Ok.. enough of my Saturday morning ramble.. But would enjoy your take on some of these issues..

Hawk



To: John Pitera who wrote (10259)10/11/2008 9:27:34 PM
From: Hawkmoon1 Recommendation  Read Replies (2) | Respond to of 33421
 
Hey John!! Found a Forbes article that states that the final cost of the Lehman CDS unwind was about $8 Billion:

Of course that also means the banks, funds and insurance companies that sold it are out $365 billion, which is the difference between the price of Lehman's bonds as set in the auction and the remaining 91.375 cents in face value.

It won't be easy to draw up a quick winners and losers column, however. Buyers of insurance are also sellers and vice versa. The International Swaps and Derivatives Association says all this netting out means the ultimate payout among trading partners may be closer to 2% of the gross outstanding $400 billion, or $8 billion.

Still, the arcane, mostly unwatched, corner of the markets known as credit default swaps, estimated at $61 trillion in notional value, continues to drive the broader markets into a free fall because investors are skittish about which firms are exposed and to how much...............

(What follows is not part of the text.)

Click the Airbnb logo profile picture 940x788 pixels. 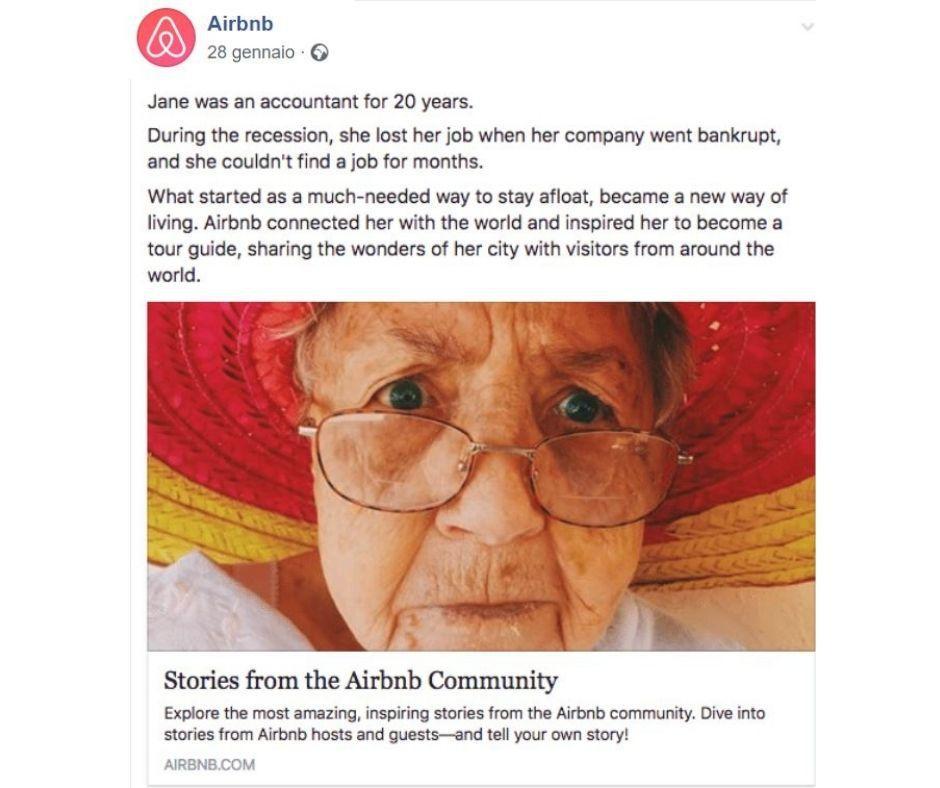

...................The auction, conducted Friday at the invitation of the International Swaps and Derivatives Association and administered by Markit and Creditex, involved bidding by 14 of Wall Street's biggest (remaining) banks. There were more sellers than buyers in the morning, when the initial pricing was set at 9.75 cents on the dollar. An order imbalance of $4.9 billion, with more sellers than buyers, pushed the final price down by the 2 p.m. reporting deadline.

According to data released about the auction, the three biggest sellers were Goldman Sachs (nyse: GS - news - people ), offering $1.47 billion either for itself or customers, followed by Deutsche Bank (nyse: DB - news - people ), offering $870 million, and Credit Suisse, offering $755 million.


forbes.com

Kind of interesting that, after all that consternation and hulla-balloo in advance of the Lehman CDS unwind, it only wound up actually costing $8 Billion.

But that strange order imbalance at the end of the auction strikes me as being the work of Paulson and the Treasury TARP program. Call me suspicious.